The Immigration Services Agency of Japan has released an investigative report on the death of Sri Lankan national Wishma Sandamali at the detention center in Nagoya in March this year.

    Wishma came to Japan as a student but overstayed her visa. She was taken into custody and held at the detention center, and was given a deportation order. She died of an illness at the Nagoya Regional Immigration Services Bureau a little more than six months into her detention, aged 33.

    What the report has revealed is that, though the detention center staff knew Wishma's health was worsening by the day, they did not take the steps needed to help her. There's no denying that the staff disregarded a human life.

    About half a month before she died, Wishma did a urine test. The results suggested something was very wrong, and she also became unable to command her own body properly. But no medical specialist was summoned to examine her.

    Wishma requested a temporary release from the detention center, but most of the staff believed she was faking her symptoms to get out. Some of them mocked her inability to swallow food and drink.
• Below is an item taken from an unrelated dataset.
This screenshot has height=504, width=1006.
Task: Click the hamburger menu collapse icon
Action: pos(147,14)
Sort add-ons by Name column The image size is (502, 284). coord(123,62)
    When Wishma was first detained, she said that the man she was living with had been abusive. A threatening letter addressed to her was also delivered to the detention center, but the center made no move to investigate the situation.

    She was treated inhumanely, consistently and continually, but we can see no hint in the report that this fact has been accepted with the gravity it deserves. Rather, the report concluded that the problem lied within the center's organizational system including failure to share information, low staffing, and insufficient employee education. That Wishma could not get the treatment she needed to stay alive was attributed to a systematic limitation on having a regular doctor on site.

    The report also states that the refusal to give her a temporary pass out of detention could not be called unjustifiable, as releasing her would have made Wishma harder to deport.

    Since 2007, 17 people have died in Japan's immigration detention centers, including Wishma. If no measures based on a thorough probe of the situation are taken to prevent more deaths, then we risk yet more pointless tragedies like Wishma's.

    Underlying the problem is an immigration authority that obstinately refuses to recognize anyone staying in Japan without a proper visa status. The single-minded drive to expunge all undocumented stayers from Japanese society appears to us to be manifesting in the immigration agency's treatment of detainees.

    Detention strips away the right to live freely, and should be used in only extremely limited circumstances. The current situation, where people can be held for an unlimited time based solely on the judgement of the immigration agency, must be reformed immediately.